#### THE REQUEST:
Reproduce the lines below word for word, from the start of the lines through the line holding "tap(496, 140)", inclusive.

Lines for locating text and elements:
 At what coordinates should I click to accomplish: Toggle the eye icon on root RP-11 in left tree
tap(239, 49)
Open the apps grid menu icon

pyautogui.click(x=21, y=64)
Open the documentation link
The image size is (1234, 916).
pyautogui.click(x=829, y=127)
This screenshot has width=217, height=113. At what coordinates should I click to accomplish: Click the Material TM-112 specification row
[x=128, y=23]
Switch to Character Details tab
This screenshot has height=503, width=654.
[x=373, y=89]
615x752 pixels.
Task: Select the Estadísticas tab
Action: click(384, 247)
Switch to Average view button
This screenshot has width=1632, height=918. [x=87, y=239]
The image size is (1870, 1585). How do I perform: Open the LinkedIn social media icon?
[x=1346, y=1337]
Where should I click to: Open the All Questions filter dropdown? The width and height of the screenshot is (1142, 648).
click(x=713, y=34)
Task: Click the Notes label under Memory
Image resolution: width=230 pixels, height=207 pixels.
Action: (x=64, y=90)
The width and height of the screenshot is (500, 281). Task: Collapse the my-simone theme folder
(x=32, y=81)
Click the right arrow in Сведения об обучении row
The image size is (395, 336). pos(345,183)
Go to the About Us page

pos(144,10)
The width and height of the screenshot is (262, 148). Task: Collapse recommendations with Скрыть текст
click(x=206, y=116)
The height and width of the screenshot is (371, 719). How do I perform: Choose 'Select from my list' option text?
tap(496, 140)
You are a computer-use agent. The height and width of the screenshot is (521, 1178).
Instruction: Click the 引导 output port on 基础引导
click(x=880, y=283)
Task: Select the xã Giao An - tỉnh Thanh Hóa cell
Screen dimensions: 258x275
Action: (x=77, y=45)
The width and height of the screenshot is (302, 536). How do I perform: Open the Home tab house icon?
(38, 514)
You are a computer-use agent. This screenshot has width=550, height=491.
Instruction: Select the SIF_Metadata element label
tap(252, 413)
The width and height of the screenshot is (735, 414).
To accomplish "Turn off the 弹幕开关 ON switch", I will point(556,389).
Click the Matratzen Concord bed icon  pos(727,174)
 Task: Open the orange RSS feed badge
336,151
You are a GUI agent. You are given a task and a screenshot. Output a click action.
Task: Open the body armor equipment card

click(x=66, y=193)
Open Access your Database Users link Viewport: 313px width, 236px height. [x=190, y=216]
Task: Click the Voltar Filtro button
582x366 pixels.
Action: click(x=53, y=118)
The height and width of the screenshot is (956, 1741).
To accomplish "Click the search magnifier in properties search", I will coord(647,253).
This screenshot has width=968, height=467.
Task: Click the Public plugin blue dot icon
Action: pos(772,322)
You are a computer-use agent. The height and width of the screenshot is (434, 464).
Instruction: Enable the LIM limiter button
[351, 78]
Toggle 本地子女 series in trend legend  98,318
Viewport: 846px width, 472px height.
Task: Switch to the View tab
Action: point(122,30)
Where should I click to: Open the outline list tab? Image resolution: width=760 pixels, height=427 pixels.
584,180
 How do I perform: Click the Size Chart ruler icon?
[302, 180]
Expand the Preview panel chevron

#### RESPONSE BELOW:
 At what coordinates should I click to accomplish: Toggle the eye icon on root RP-11 in left tree
tap(239, 49)
Open the apps grid menu icon

pyautogui.click(x=21, y=64)
Open the documentation link
The image size is (1234, 916).
pyautogui.click(x=829, y=127)
This screenshot has width=217, height=113. At what coordinates should I click to accomplish: Click the Material TM-112 specification row
[x=128, y=23]
Switch to Character Details tab
This screenshot has height=503, width=654.
[x=373, y=89]
615x752 pixels.
Task: Select the Estadísticas tab
Action: click(384, 247)
Switch to Average view button
This screenshot has width=1632, height=918. [x=87, y=239]
The image size is (1870, 1585). How do I perform: Open the LinkedIn social media icon?
[x=1346, y=1337]
Where should I click to: Open the All Questions filter dropdown? The width and height of the screenshot is (1142, 648).
click(x=713, y=34)
Task: Click the Notes label under Memory
Image resolution: width=230 pixels, height=207 pixels.
Action: (x=64, y=90)
The width and height of the screenshot is (500, 281). Task: Collapse the my-simone theme folder
(x=32, y=81)
Click the right arrow in Сведения об обучении row
The image size is (395, 336). pos(345,183)
Go to the About Us page

pos(144,10)
The width and height of the screenshot is (262, 148). Task: Collapse recommendations with Скрыть текст
click(x=206, y=116)
The height and width of the screenshot is (371, 719). How do I perform: Choose 'Select from my list' option text?
tap(496, 140)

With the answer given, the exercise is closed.